◆ Work task 1 ◆
In the text on healthcare costs, update everything from "To some extent, I" down to "healthcare could also.", replacing "institutions" with "hospitals".
◆ Work task 2 ◆
Go on with the text on healthcare costs from the point where it stops.

◆ Text ◆
************
In his November blog for ASQ, Paul Borawski talks about the passion of "members of the quality community" and business leaders who have seen principles of quality managaement improve their products and services . . . and their bottom line. One thing many in the healthcare arena don't recognize, however, is that quality is not a goal in and of itself. One doesn't improve quality and then say "mission accomplished." The tools and techniques of quality management are just that--tools to be used in the attainment of another goal. The biggest problem with U.S. healthcare today (and yesterday) is that it costs too much. Yes, we do sometimes provide too much care, and if patients took better care of themselves, they wouldn't need so much care. But at the end of the day, individual healthcare services just cost too much. It doesn't have to be so. The tools and techniques in the quality toolkit can be used to reduce costs, but this has not been done in healthcare. True, there are examples of using LEAN or other tools to make healthcare processes more efficient, but in no case has this reduced the cost of a healthcare service. Indeed it shouldn't, because the reimbursement structure is such that no institution would charge less than insurance is willing to pay. Imagine, however, if there were price competition in healthcare. If you don't reduce the price you charge, you will lose market share. Now, quality becomes a very important tool for competing in a regional market. If you want to perform total hip replacements, you will have to find a way to do them cheaper than your competitor and to make money doing that. Quality to the rescue.
To some extent, I think those in the academic healthcare quality community are responsible for this failure. They have used "quality" to avoid focusing on the true goal of reducing cost. Who could be against a focus on quality healthcare? But ask that question again after you define quality healthcare as the same service at a lower cost. We could use quality tools to bend the curve on healthcare costs if institutions had the motivation to do so. It is possible. Many industries have done exactly that, and healthcare could also.
************
◆ Material provided ◆
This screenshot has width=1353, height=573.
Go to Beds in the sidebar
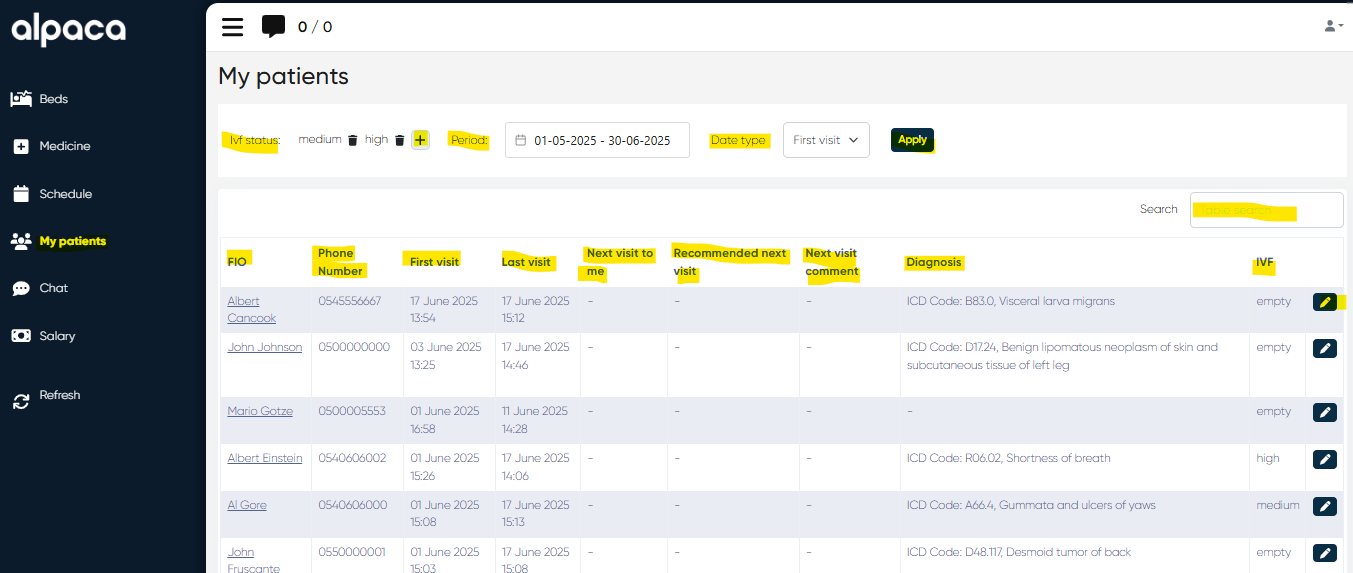[x=53, y=99]
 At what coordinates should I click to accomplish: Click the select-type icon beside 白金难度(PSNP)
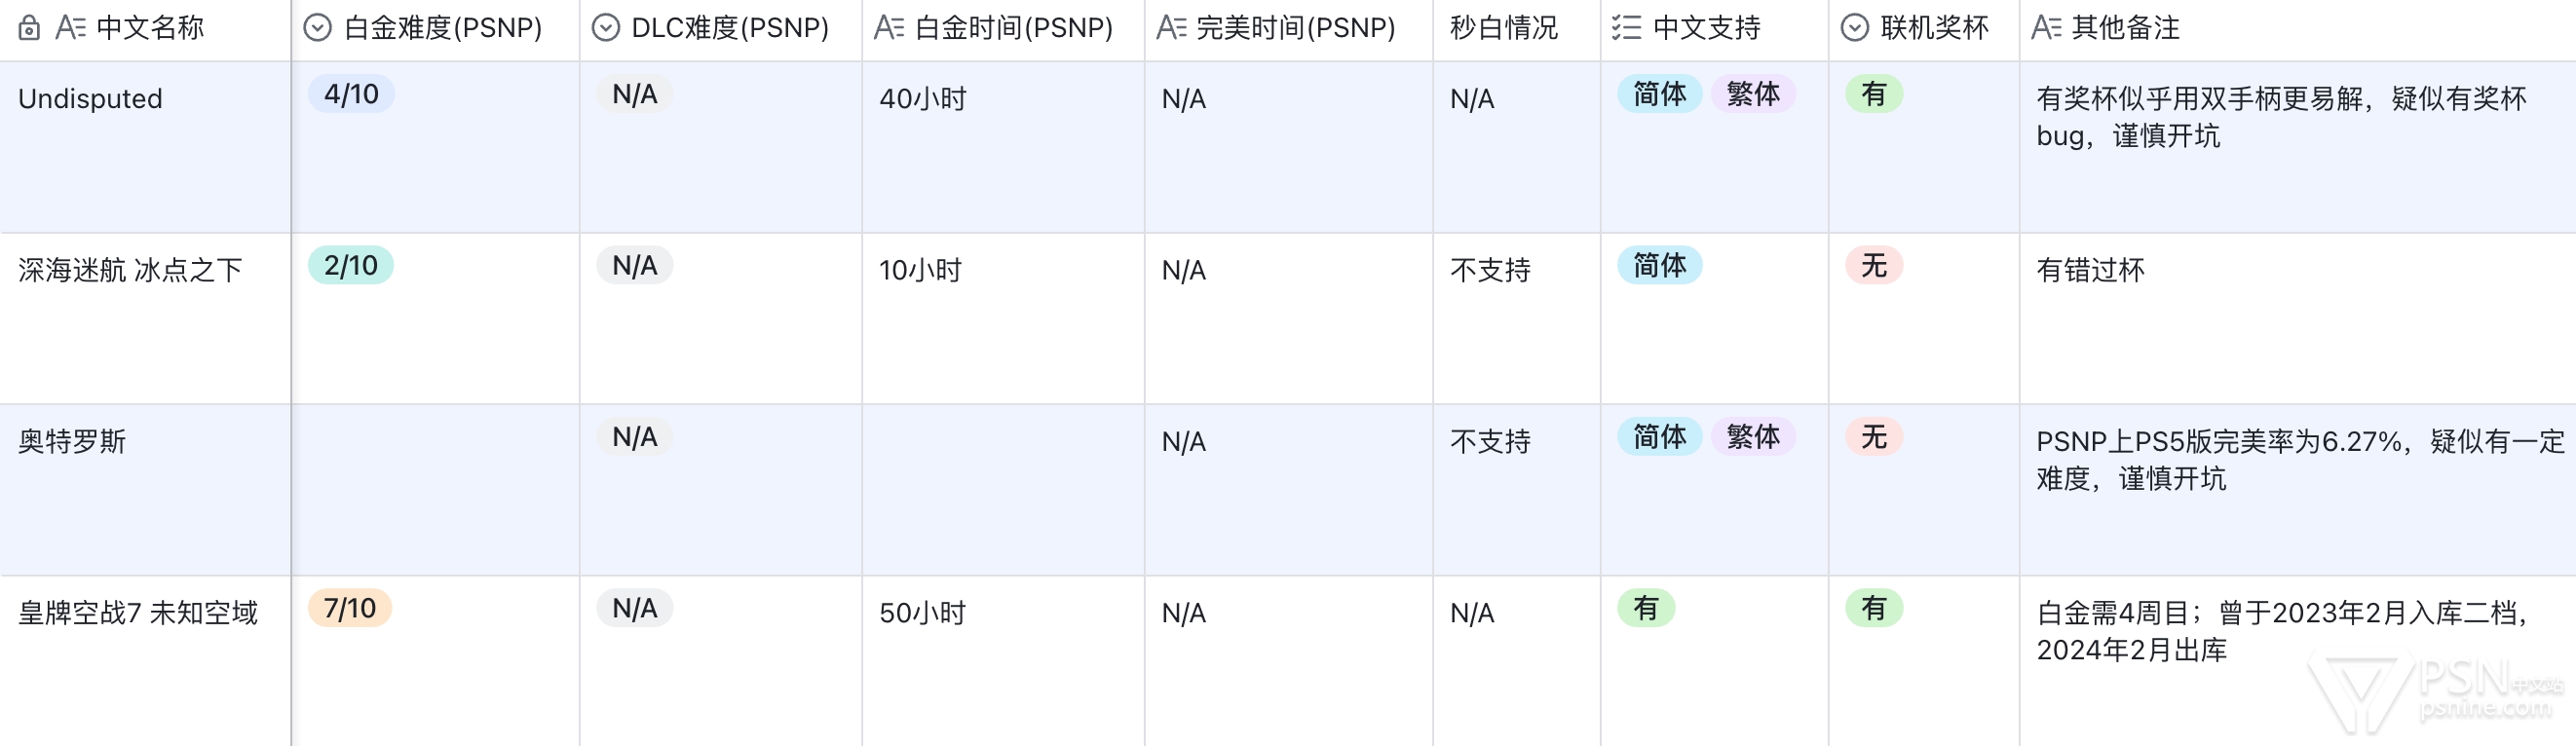[x=317, y=28]
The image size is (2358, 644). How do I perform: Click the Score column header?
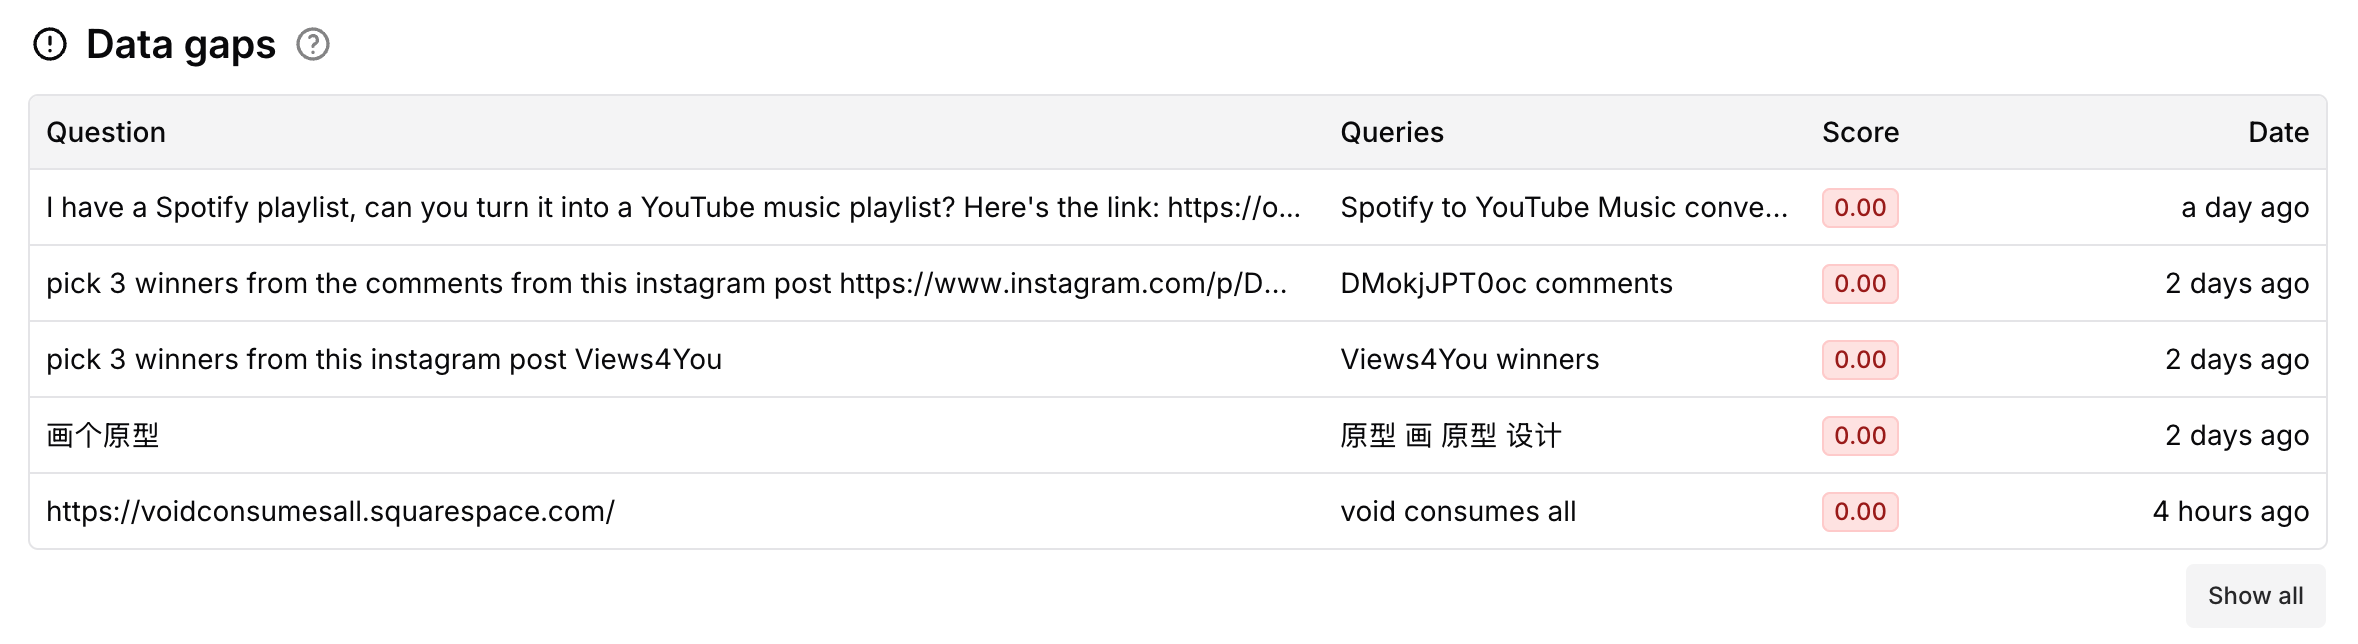pyautogui.click(x=1860, y=133)
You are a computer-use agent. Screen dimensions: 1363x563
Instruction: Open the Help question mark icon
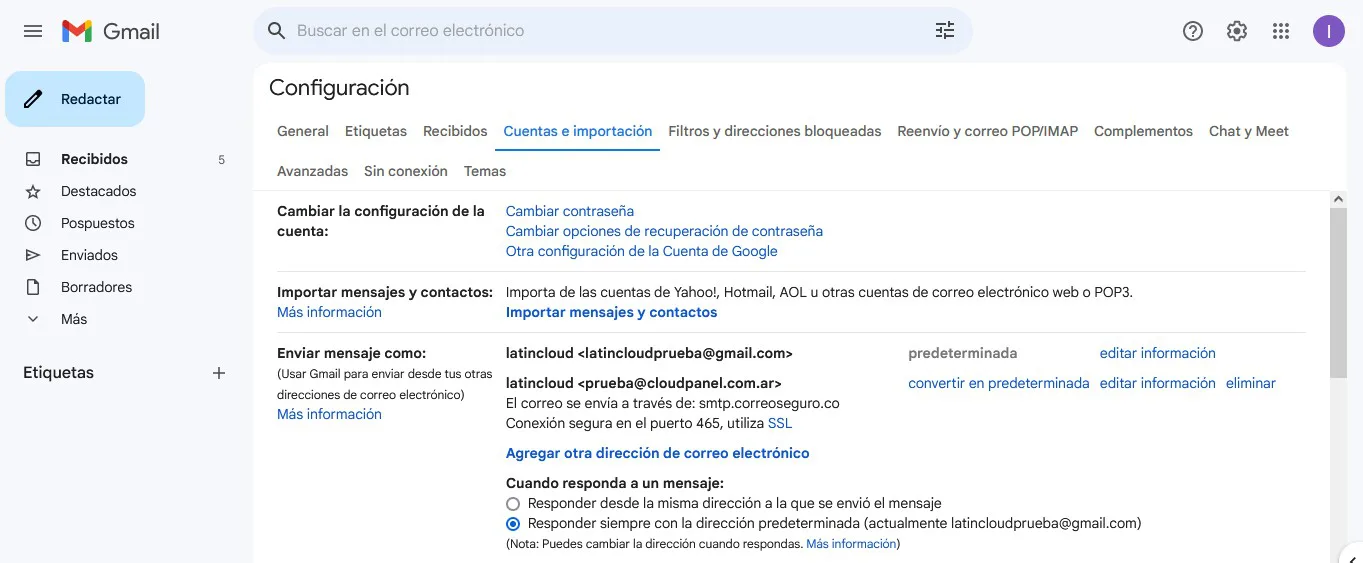1192,31
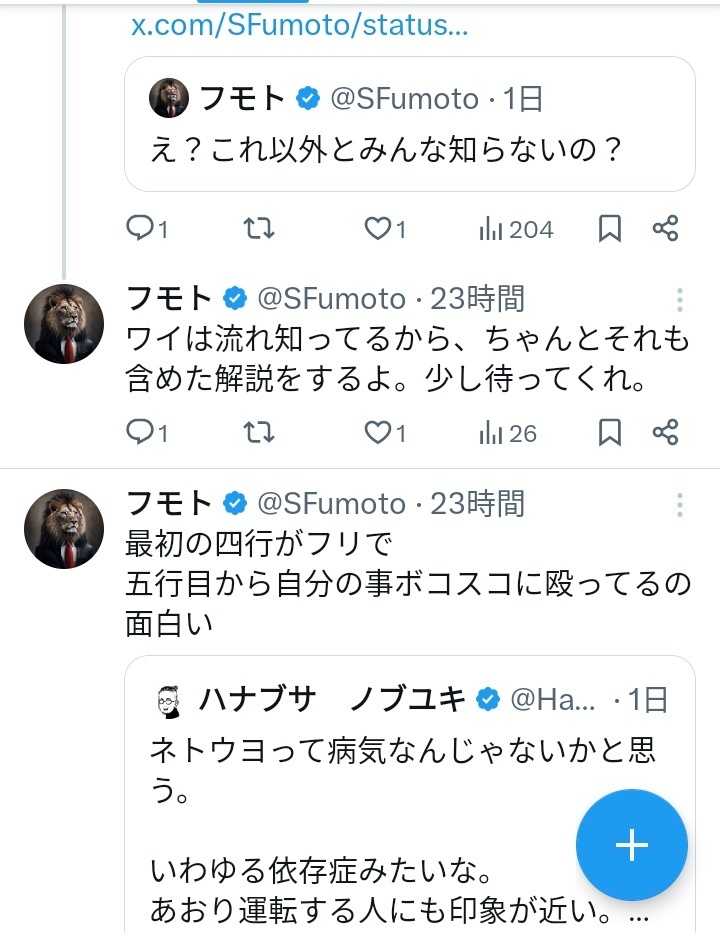The image size is (720, 943).
Task: Open more options for 最初の四行がフリで tweet
Action: tap(680, 504)
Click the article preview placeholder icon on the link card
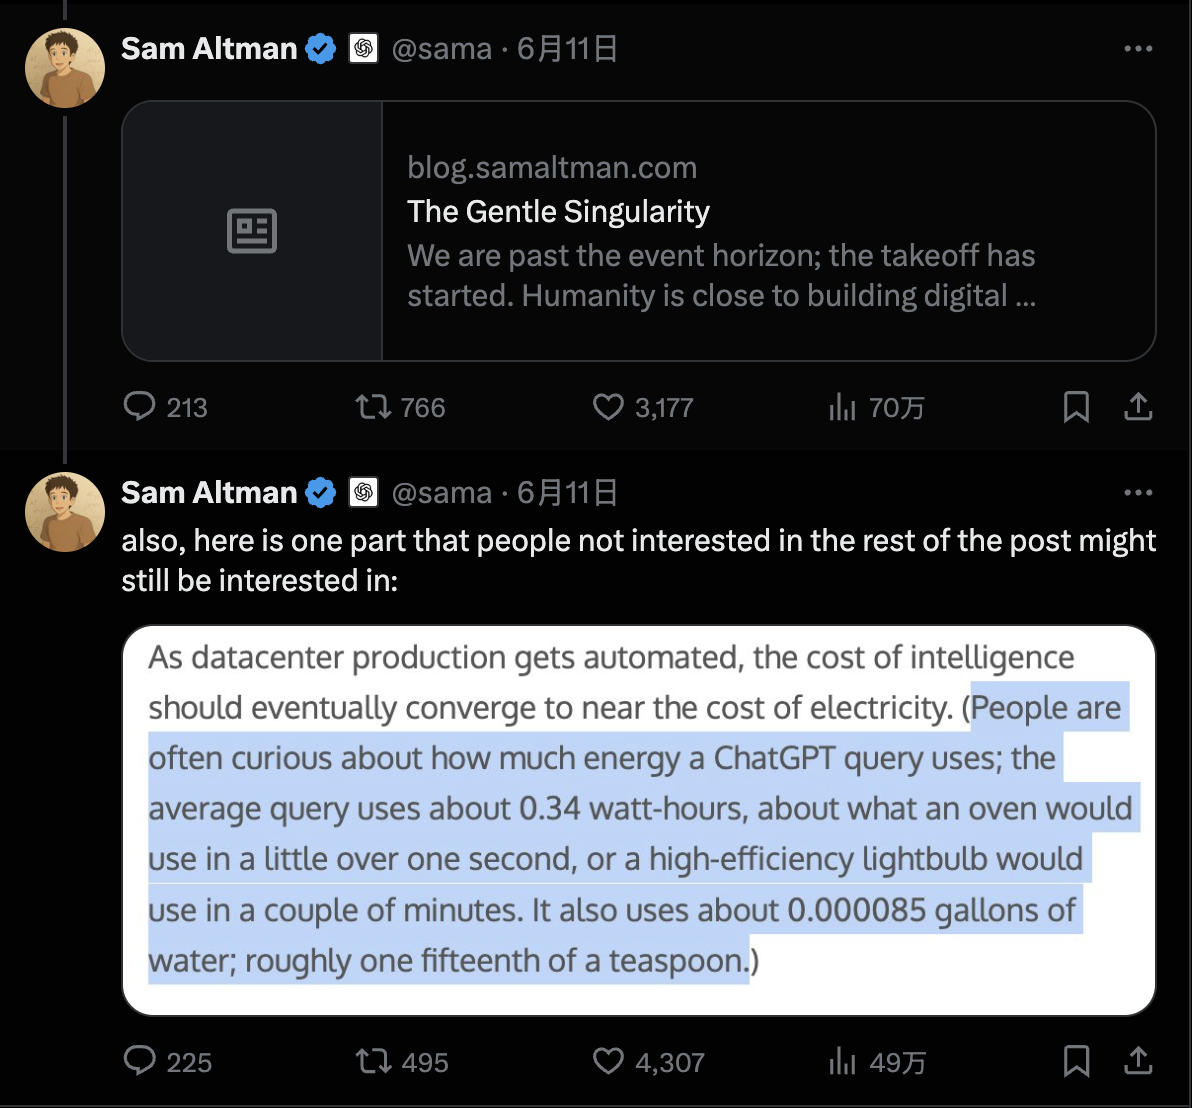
************
◆ Expected output 1 ◆
To some extent, I think those in the academic healthcare quality community are responsible for this failure. They have used "quality" to avoid focusing on the true goal of reducing cost. Who could be against a focus on quality healthcare? But ask that question again after you define quality healthcare as the same service at a lower cost. We could use quality tools to bend the curve on healthcare costs if hospitals had the motivation to do so. It is possible. Many industries have done exactly that, and healthcare could also.

◆ Expected output 2 ◆
AHRQ denies that cost is a factor in efficiency in healthcare. The Institute of Medicine listed efficiency as one of the aims but then denied that cost was a factor in their definition. The NQF convened a panel on efficiency in healthcare but announced at the beginning that they would not talk about cost. (Now THERE's a feat of showmanship!) The great fear, of course, is that price competition would reduce physician or institutional income. Initially, this might be true, but eventually, the more efficient use of time and resources would improve the bottom line for everyone. If you read deeply in the "Medical Home" literature, you eventually see that this is a way to improve the productivity of family practice offices. Physicians spend their time doing things only they can do, while others perform tasks they are specifically trained to do.
Most of healthcare today is a commodity. Generally, when products and services become commodities, the price comes down. This has not happened in healthcare, partly because of the interjection of third parties into the purchase decision--payment process, and partly because of the monopoly that most most hospitals hold in their communities.
Once there is motivation to improve healthcare, the quality community will be ready with tools and the passion to reduce cost or move toward whateve new goal comes up.